At the outset, we asked: what is the role of familiarity or direct experience in generating accurate predictions? It seems that domain familiarity itself is not crucial, because people make errors even for familiar bus routes and journeys. Instead, we suggest that it is the type of relevant experience that is important. It is possible that a key to success for familiar domains such as cake baking times (for residents of Australia) and movie lengths (for residents of Australia and China) is having explicit experience of t total, the value to be predicted. We suggest that people have access to a discourse in which the total duration of movies and baking times are explicitly (although separately) discussed and that it is this knowledge that is applied to generate their predictions. Even for Pharaoh reign lengths, people can also draw upon relevant explicit examples, such as known life-spans, also frequently discussed. In contrast, people are unlikely to have access to a discourse on the lengths of bus routes and journeys (unless they happen to work in the public transport sector). Thus, while people are familiar with various buses, stops, and key destinations, they typically are not told that a given bus has a route or journey of 34 stops (for example). Perhaps people encode their own bus journeys in terms of typical durations rather than the number of stops, and so would be better calibrated if they were instead queried about average journey durations (though it would be difficult to obtain the actual distribution of bus journey durations for comparison). In short, for some predictions people have domain knowledge that is explicitly represented in a form that is useable, while for other (even familiar) domains, knowledge is embedded in an activity where it is rarely explicitly noticed, though possibly encoded in an alternative unit of measurement (e.g., duration rather than number of stops).
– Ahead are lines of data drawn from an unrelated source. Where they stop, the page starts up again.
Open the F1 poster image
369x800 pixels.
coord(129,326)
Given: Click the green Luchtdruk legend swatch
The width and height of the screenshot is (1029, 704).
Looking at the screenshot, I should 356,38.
This explanation of our results is related to the “estimation modes” proposed by Brown (2002) to account for people’s estimates of specific real-world quantities, such as the population of Los Angeles. One mode is numerical retrieval, in which an estimate is based on the recollection of at least one relevant numerical fact. Within this mode, there are various processes that may occur: people may be able to directly retrieve the value of interest (3.9 million people), or retrieve a related value that must be adjusted or transformed (e.g., a few years ago the population was 3.5 million people). In the absence of such retrievable facts, Brown (2002) has suggested that people engage in an alternative mode, called ordinal conversion. This is a more complex process that involves establishing a plausible response range, then judging where the target item (e.g., the population of Los Angeles) is situated relative to other relevant items (e.g., the populations of other cities).
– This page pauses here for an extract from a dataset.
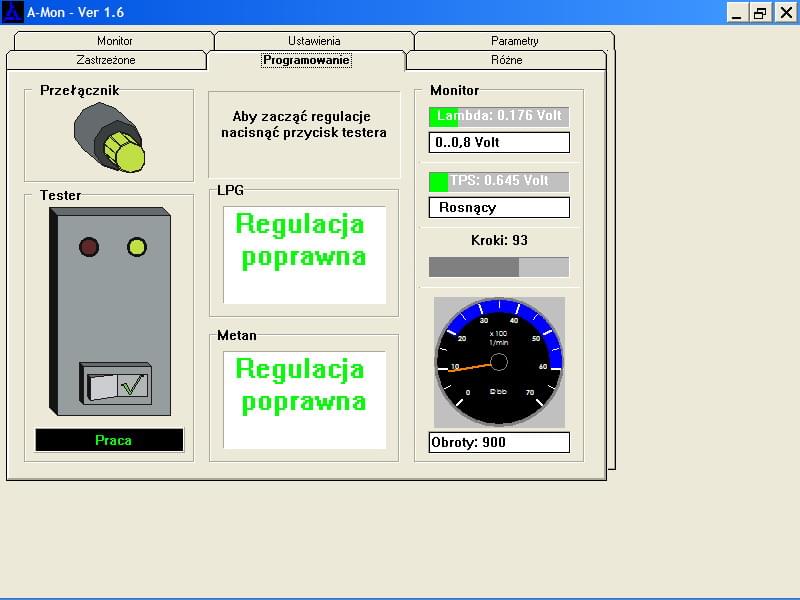
Task: Click the LPG Regulacja poprawna status box
Action: point(304,254)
We suggest that in the present series of experiments, when people are asked about familiar quantities that they have experienced as explicit facts (such as movie run times), they engage in a form of direct numerical retrieval, the products of which tend to closely match the actual distribution. In contrast, when people are asked about familiar or unfamiliar quantities that they have not experienced as explicit facts (such as bus journey lengths), they cannot rely on direct numerical retrieval and instead engage in more complex processes, analogous to retrieval-with-adjustment or ordinal conversion. The products of this may be subject to anchoring and adjustment biases and not reflect the actual distribution, unless by chance. This hypothesis could be tested in future research that directly contrasts novel domains constructed to contain explicit experience of t total (permitting direct numerical retrieval) with the same domains constructed to contain experience of t total embedded in other activities (preventing any form of numerical retrieval), and with domains constructed to contain explicit experience of a related but different t total (permitting numerical retrieval with adjustment or transformation).